Gerry Smith

Personal information
- Full name: Gerald Smith
- Date of birth: 18 November 1939 (age 86)
- Place of birth: Dalton, England
- Position: Left winger

Youth career
- Lockwood Civic YC

Senior career*
- Years: Team / Apps / (Gls)
- 1958–1960: Huddersfield Town / 0 / (0)
- 1960–1961: Bradford City / 7 / (0)
- Scarborough
- Frickley Colliery
- Denaby United
- Total:  / 7 / (0)

= Gerry Smith =

English footballer (born 1939)

Gerald Smith (born 18 November 1939) is an English former semi-professional footballer who played as a left winger.

==Career==
Born in Dalton, Smith spent his early career with Lockwood Civic YC and Huddersfield Town. He was signed by Bill Shankly for Huddersfield in May 1958.

He signed for Bradford City in July 1960, on part-time terms whilst he worked as a typewriter mechanic. He made a total of 11 appearances for the club, scoring 3 goals - 7 league, 3 FA Cup (scoring 2 goals), and 1 League Cup (scoring 1 goal).
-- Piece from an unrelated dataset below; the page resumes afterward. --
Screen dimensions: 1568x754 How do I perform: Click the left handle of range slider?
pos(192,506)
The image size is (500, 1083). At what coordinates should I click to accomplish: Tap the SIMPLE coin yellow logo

His League Cup game in November 1960, in which Bradford City beat Manchester United, was also Bradford City's first ever match in the competition.

He moved to Scarborough in June 1961, and later played for Frickley Colliery and Denaby United.

As of February 2013 Smith was living in Newsome with his wife, and had three grandchildren.

==Sources==
- Frost, Terry (1988). "Bradford City A Complete Record 1903-1988"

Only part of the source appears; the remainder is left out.